Tonsillectomy is one of the most common procedures performed by otolaryngologists and is associated with postoperative bleeding. Bleed rates are usually monitored by self-report.Objective
To evaluate whether using automated capture and reporting of pediatric posttonsillectomy bleeding is feasible and accurate compared with traditional self-reporting by the surgical team.Design, Setting, and Participants
An automated complication-reporting algorithm was designed to query the local health information exchange and then tested against self-reported tonsillectomy complication data collected from January 1, 2014, through December 31, 2015, at a tertiary pediatric hospital. The algorithm identified patients undergoing tonsillectomy and searched their postoperative encounters for a hand-selected set of diagnosis codes from the International Classification of Diseases, Ninth Revision and International Statistical Classification of Diseases and Related Health Problems, Tenth Revision and free-text words to identify complication events. Five months of the 2014-2015 data set were used to help design the algorithm. Data from the remaining 19 months were compared with self-reported complications.Main Outcomes and Measures
Automated system findings compared with self-reported bleeding events.Results
During the 19-month period, 1017 tonsillectomies were performed.
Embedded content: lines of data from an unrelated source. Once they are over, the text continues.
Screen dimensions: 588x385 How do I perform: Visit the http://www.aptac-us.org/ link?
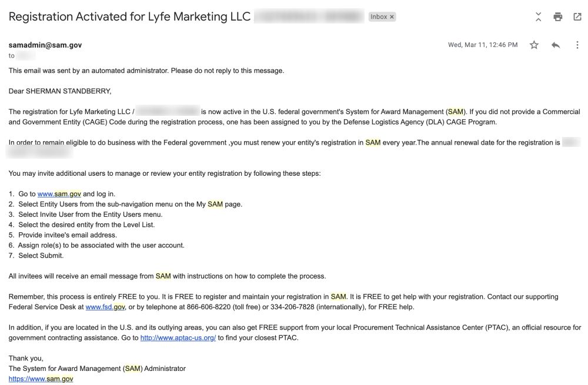coord(178,338)
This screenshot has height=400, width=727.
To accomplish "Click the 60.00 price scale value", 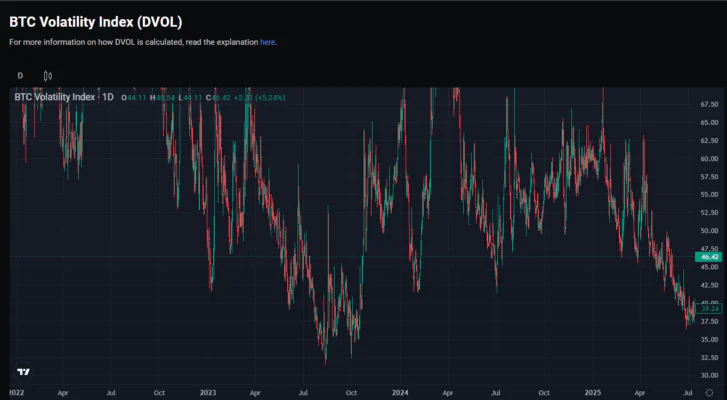I will (709, 158).
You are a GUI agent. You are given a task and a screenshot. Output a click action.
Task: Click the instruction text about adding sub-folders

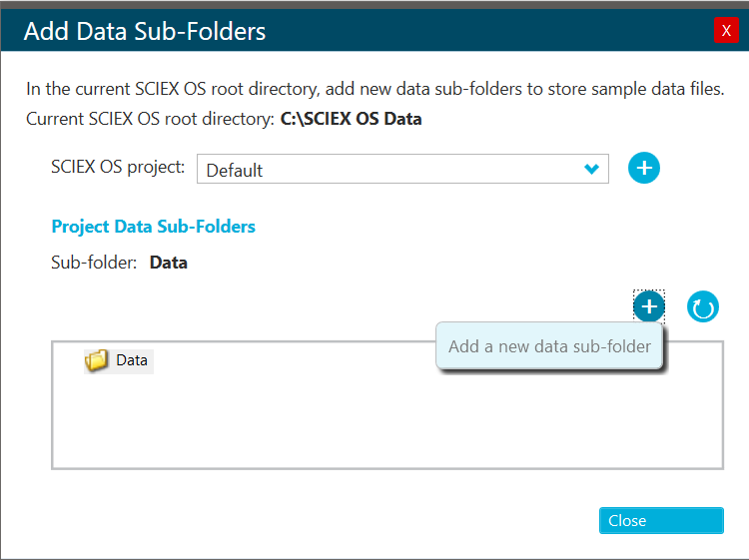[x=375, y=90]
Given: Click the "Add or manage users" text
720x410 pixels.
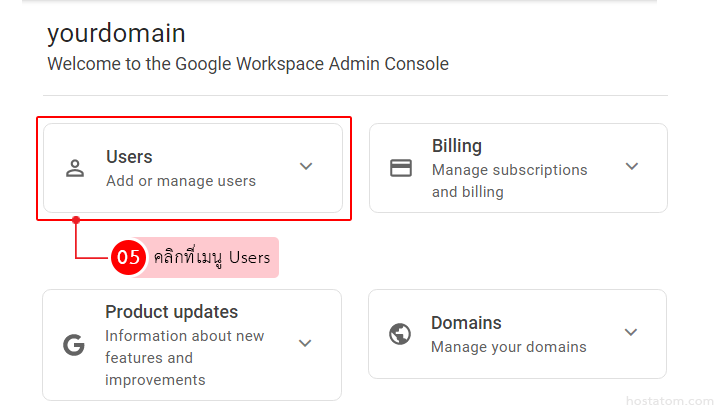Looking at the screenshot, I should click(x=181, y=181).
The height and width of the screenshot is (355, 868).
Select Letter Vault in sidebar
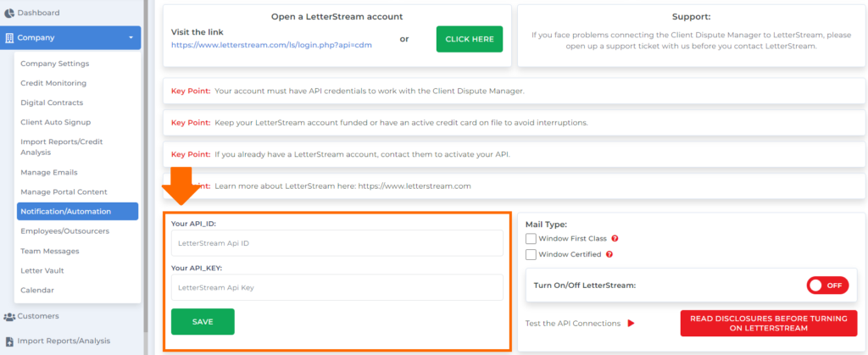point(42,270)
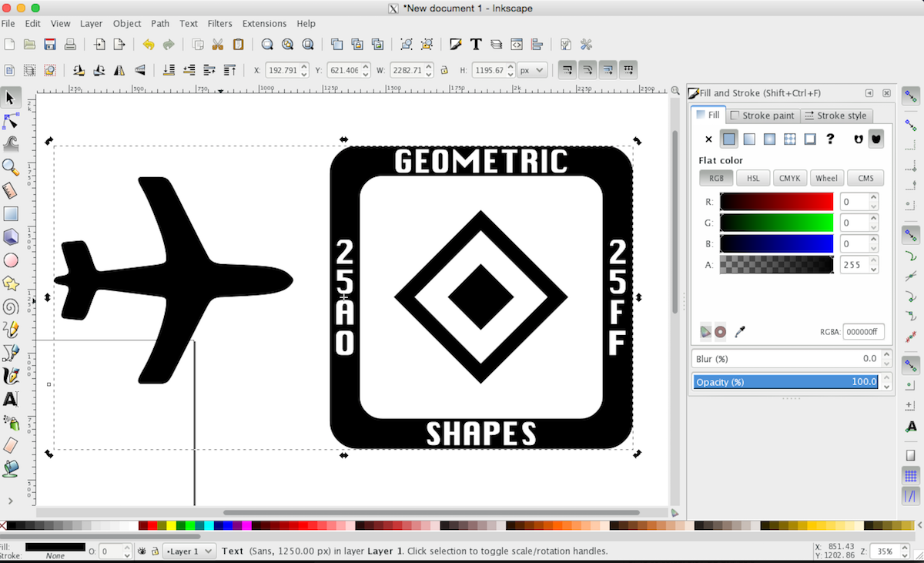Remove fill using the X button
This screenshot has height=563, width=924.
click(x=708, y=139)
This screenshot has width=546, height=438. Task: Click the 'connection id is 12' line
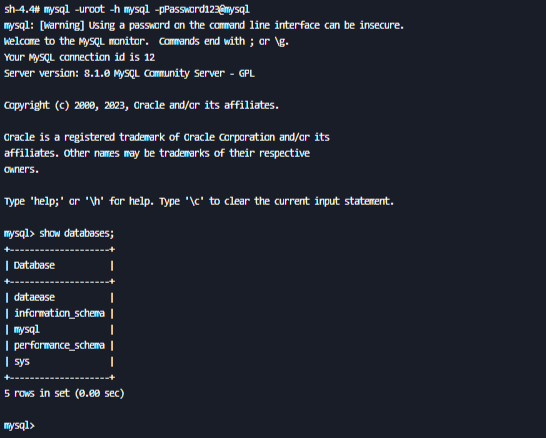point(79,57)
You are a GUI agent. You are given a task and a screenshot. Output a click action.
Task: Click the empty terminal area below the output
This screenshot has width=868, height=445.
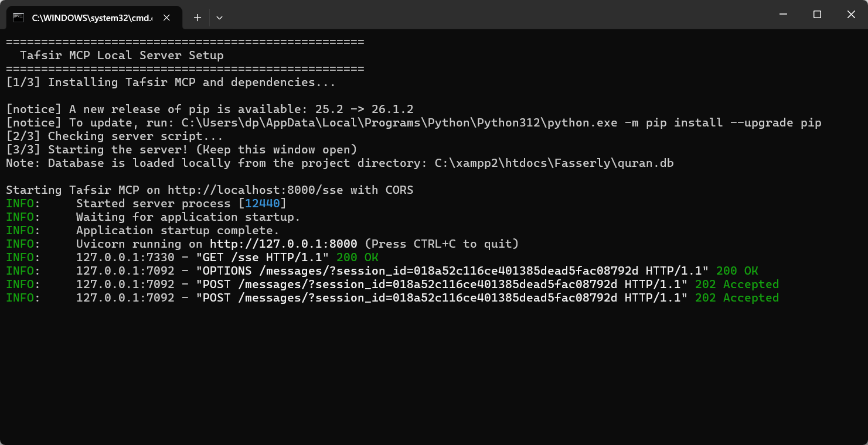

We compared the algorithm’s effectiveness in finding tonsillectomy and adenotonsillectomy procedures for the evaluated surgeons with the hand-reviewed master tonsillectomy list. The algorithm reported 51 false-positive (5.01% missed) and 74 false-negative (7.28% misidentified) procedures. The algorithm agreed with self-report for 986 tonsillectomies and disagreed on 31 cases (3.05%) (κ = 0.69; 95% CI, 0.66-0.73). The algorithm was found to be sensitive to correctly identifying 60.53% (95% CI, 48.63%-71.34%) of tonsillectomies as having bleeding complications, with a specificity of 98.30% (95% CI, 97.19%-98.99%).Conclusions and Relevance
Capture of posttonsillectomy bleeding is possible through an automatic search of the medical record, although the algorithm will require continued refinement. Leveraging health information exchange data increases the possibilities of capturing complications at hospitals outside the local health system. Use of these algorithms will allow repeatable automated feedback to be provided to surgeons on a cyclical basis.